▶ _The task_
Each entry needs to be copied exactly, with nothing left out.
==== Dataset ====
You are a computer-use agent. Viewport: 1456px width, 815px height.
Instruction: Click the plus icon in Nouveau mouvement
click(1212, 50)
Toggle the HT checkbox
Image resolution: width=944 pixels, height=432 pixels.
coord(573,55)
====
▶ _Problem solution_
You are a computer-use agent. Viewport: 1456px width, 815px height.
Instruction: Click the plus icon in Nouveau mouvement
click(1212, 50)
Toggle the HT checkbox
Image resolution: width=944 pixels, height=432 pixels.
coord(573,55)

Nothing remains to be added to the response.